# Make your data accessible to the ArcGIS Server

Collecting, storing, managing and analyzing large quantities of numbers, figures, and files is not a new business activity. But referring to these numbers, figures and files as big data is relatively recent.
 
The GeoAnalytics Server expands your ArcGIS Enterprise deployment providing functionality and services to process and analyze big data.

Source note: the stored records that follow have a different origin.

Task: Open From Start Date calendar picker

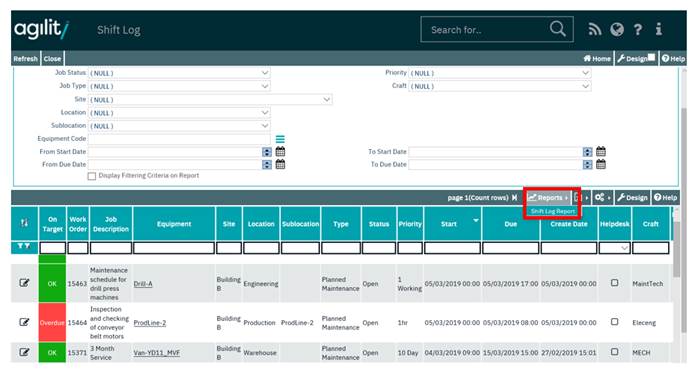Action: point(280,152)
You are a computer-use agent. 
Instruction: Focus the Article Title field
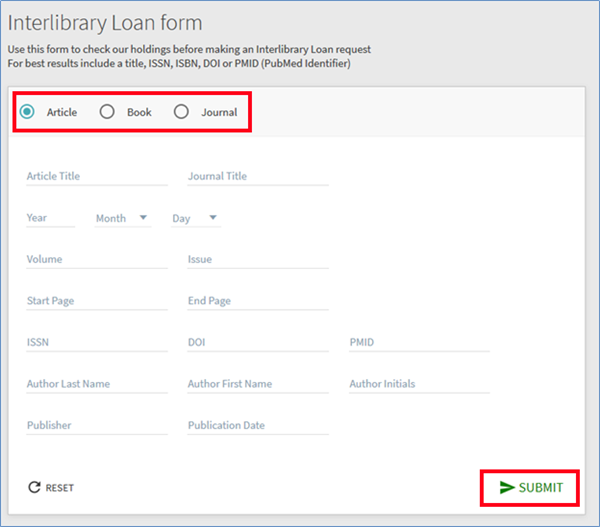[97, 177]
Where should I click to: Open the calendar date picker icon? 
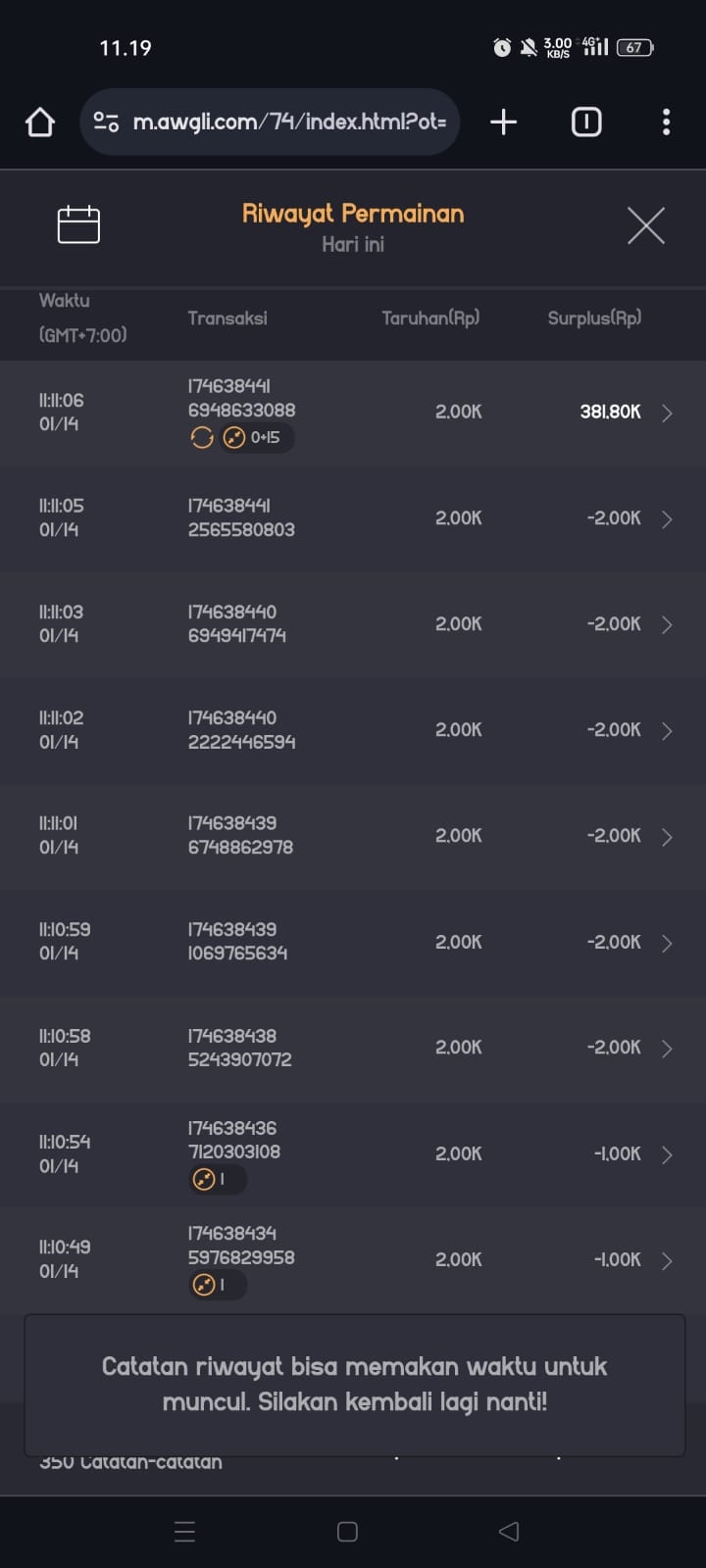point(78,224)
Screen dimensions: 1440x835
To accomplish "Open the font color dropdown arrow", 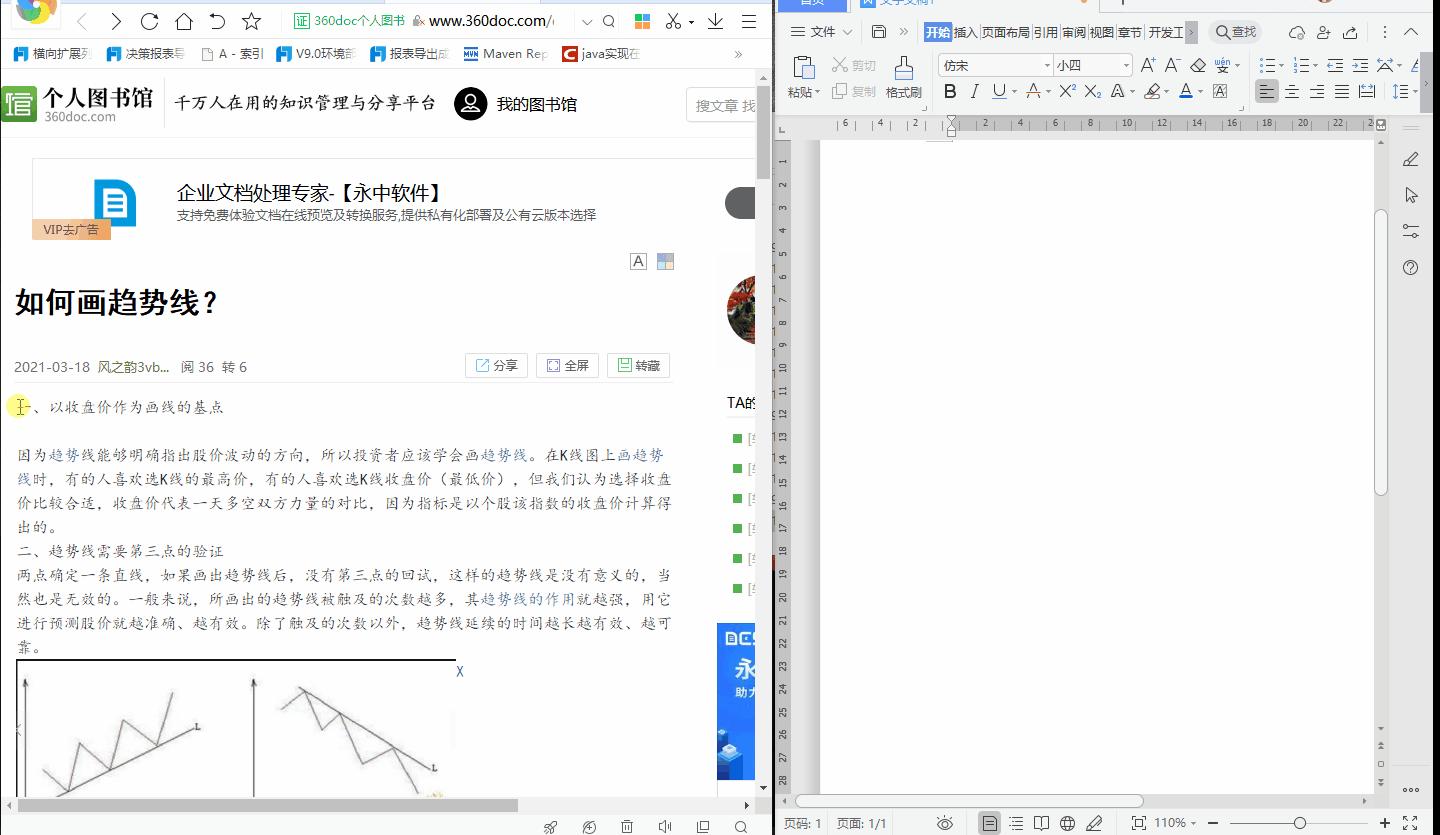I will [1198, 91].
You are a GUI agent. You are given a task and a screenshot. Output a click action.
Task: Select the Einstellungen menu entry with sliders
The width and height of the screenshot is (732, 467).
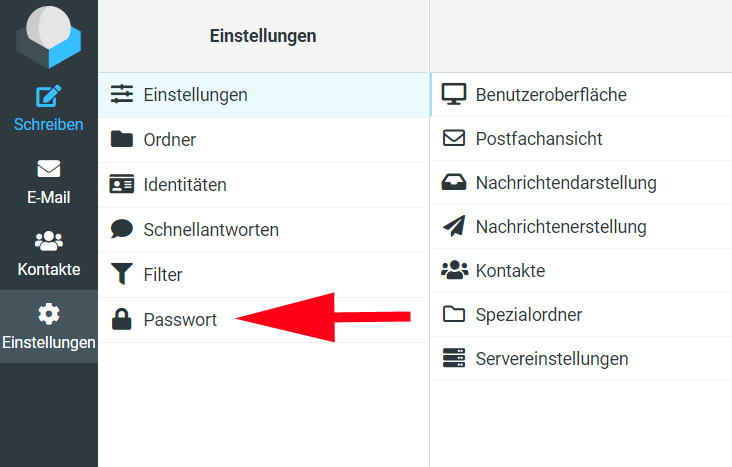pyautogui.click(x=263, y=95)
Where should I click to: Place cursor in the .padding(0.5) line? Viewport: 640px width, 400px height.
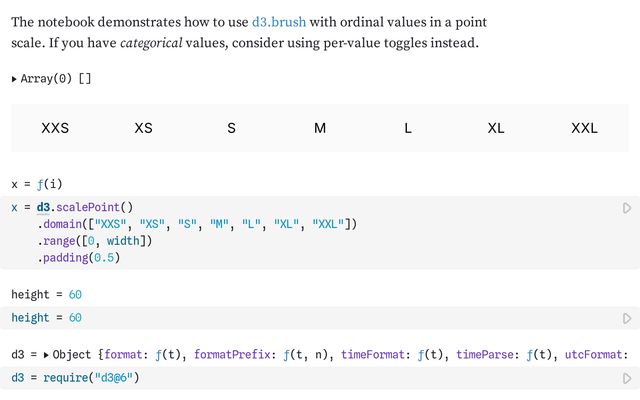pyautogui.click(x=80, y=257)
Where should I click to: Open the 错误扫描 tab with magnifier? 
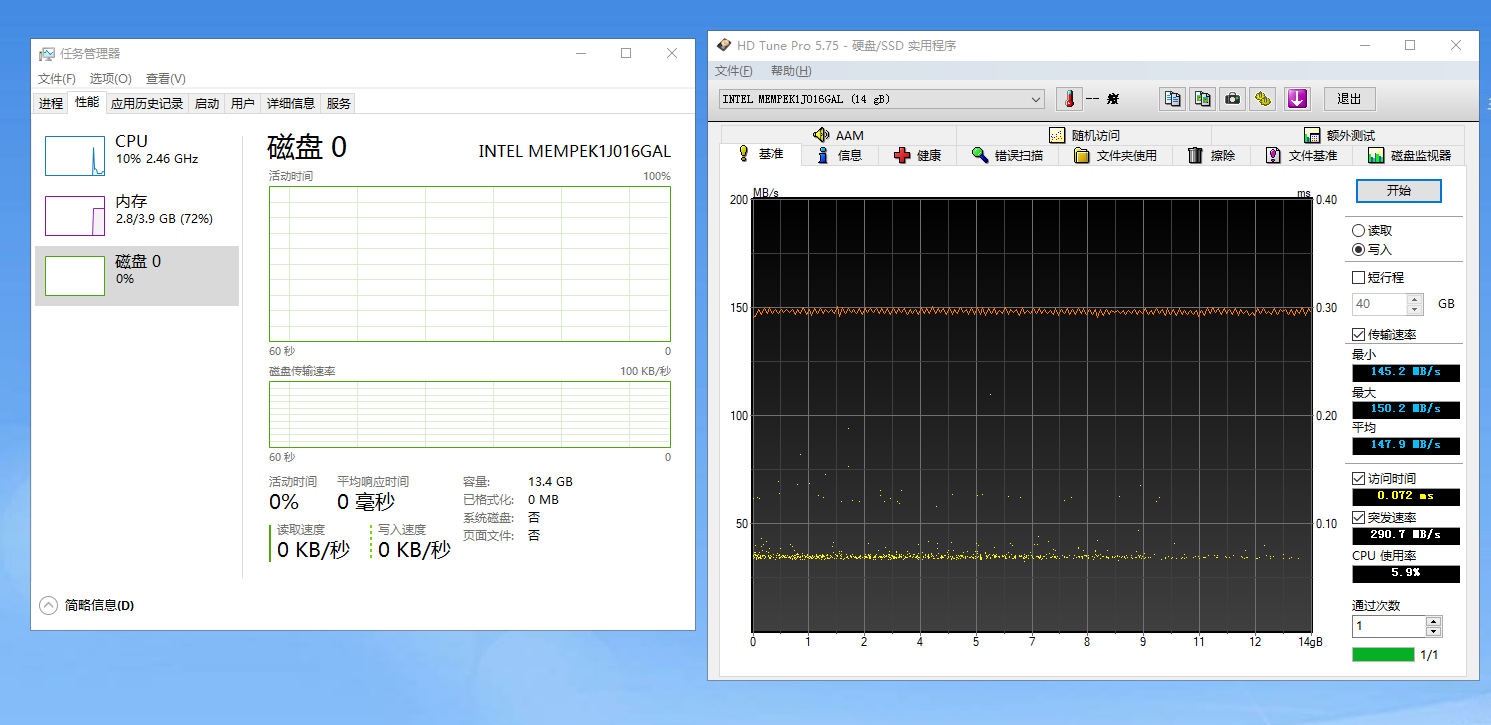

In order to run the GeoAnalytics tools, your data needs to be in one of the following formats:

- Feature layers (hosted, hosted feature layer views, and from feature services)
- Feature collections
- [Big data file shares](https://gis.fema.gov/arcgis/help/en/portal/latest/use/what-is-a-big-data-file-share.htm) registered with ArcGIS GeoAnalytics Server


## Big data file shares
The GeoAnalytics server allows you to register datasets in a format called a [big data file share](http://enterprise.arcgis.com/en/server/latest/get-started/windows/what-is-a-big-data-file-share.htm). Big data file shares are items on your Web GIS, and can reference data in any of the following data sources:
 - File Share - a directory of datasets stored locally or shared across a network
 - HDFS - an [Hadoop Distributed File System](https://hadoop.apache.org/docs/r1.2.1/hdfs_design.html#Introduction) directory of datasets
 - [Apache Hive](https://hive.apache.org/) - a metastore database
 - Cloud Store - an [Azure Blob Storage](https://azure.microsoft.com/en-us/services/storage/blobs/) container or [Amazon Web Services S3 bucket](https://docs.aws.amazon.com/AmazonS3/latest/dev/UsingBucket.html) 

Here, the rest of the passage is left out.